Whale and Dolphin Protection: Cruises has stopped landings at the Faroe-Island

For the past two years the German Whale and Dolphin Protection Forum (WDSF) has intervened against the annual landings of the AIDA, Hapag-Lloyd and TUI Cruises cruise companies on the Faroe Islands in the north east Atlantic due to the bloody hunting and slaughter of pilot whales and other types of dolphin

With respect to the cruise companies, AIDA has stopped three pending landings according to the evidence of the WDSF, since the law about whaling “Grindalógin“was tightened and now that all persons, natives as well as visitors, are obliged to report each sighting of sea mammals within twelve sea miles of the coast to the authorities, so that the hunt can be approved. If the sighting of whale schools is not reported, a fine or prison sentences of up to two years can be imposed.

A letter from the AIDA environment director Monika Griefahn to the WDSF of 7th August states:

“Out of a sense of responsibility towards our crew and our guests as well as for reasons of animal protection, AIDA Cruises has decided to no longer land on the Faroe Islands until further notice.” After the first WDSF protests in 2013 Monika Griefahn has remained in contact with the prime minister of the Faroe Islands Kaj Leo Johannes, to “express the disapproval of whaling”.

Greifahn:

“Despite the assurances of the prime minister to support whale protection, there is no progress in this respect, in fact the opposite.”

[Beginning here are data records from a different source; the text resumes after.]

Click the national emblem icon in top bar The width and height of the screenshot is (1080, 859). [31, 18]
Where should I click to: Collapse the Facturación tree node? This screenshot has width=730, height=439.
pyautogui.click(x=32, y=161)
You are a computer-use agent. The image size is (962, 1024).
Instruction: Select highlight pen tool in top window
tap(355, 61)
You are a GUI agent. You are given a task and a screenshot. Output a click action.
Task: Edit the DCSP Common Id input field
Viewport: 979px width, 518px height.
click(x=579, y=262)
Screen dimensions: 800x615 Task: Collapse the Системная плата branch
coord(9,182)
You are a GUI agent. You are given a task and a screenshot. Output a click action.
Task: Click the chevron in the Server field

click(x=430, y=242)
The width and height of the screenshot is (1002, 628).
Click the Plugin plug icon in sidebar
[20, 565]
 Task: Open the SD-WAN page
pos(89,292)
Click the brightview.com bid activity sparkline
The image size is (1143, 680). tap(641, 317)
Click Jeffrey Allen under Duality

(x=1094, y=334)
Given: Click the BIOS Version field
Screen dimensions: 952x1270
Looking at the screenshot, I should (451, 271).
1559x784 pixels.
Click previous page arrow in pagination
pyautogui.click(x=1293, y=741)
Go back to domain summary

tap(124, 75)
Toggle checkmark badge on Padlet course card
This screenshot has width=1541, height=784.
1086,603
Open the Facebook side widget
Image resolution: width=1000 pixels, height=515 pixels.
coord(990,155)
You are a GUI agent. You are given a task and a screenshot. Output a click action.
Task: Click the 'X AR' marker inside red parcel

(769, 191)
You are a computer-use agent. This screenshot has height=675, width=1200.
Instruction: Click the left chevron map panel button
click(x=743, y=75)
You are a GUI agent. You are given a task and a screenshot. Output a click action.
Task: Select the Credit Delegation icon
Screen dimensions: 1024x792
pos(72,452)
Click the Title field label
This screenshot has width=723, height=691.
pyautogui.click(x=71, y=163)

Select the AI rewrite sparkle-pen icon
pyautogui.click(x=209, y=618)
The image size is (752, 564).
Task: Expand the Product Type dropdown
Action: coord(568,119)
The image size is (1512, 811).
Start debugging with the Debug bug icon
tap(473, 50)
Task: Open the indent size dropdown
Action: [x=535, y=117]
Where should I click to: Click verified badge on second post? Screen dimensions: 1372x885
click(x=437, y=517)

Only last Friday five animal-rights activists from different countries and the organisation Sea Shepherd Global were fined between EUR 670 and EUR 10,050 or sentenced to 14 days imprisonment, since they allegedly broke the new law. Another activist, Susan Larsen from the US, was deported and the German Tom Strerath, who was arrested on 20th June, had to surrender his passport and since then is awaiting trial.

Now Hapag-Lloyd cruises has informed the WDSF that they are looking for a critical dialogue with the responsible parties on site and that they have already reduced the number of landings on the Faroe Islands and are currently reviewing other possible alternatives for the planned route next year.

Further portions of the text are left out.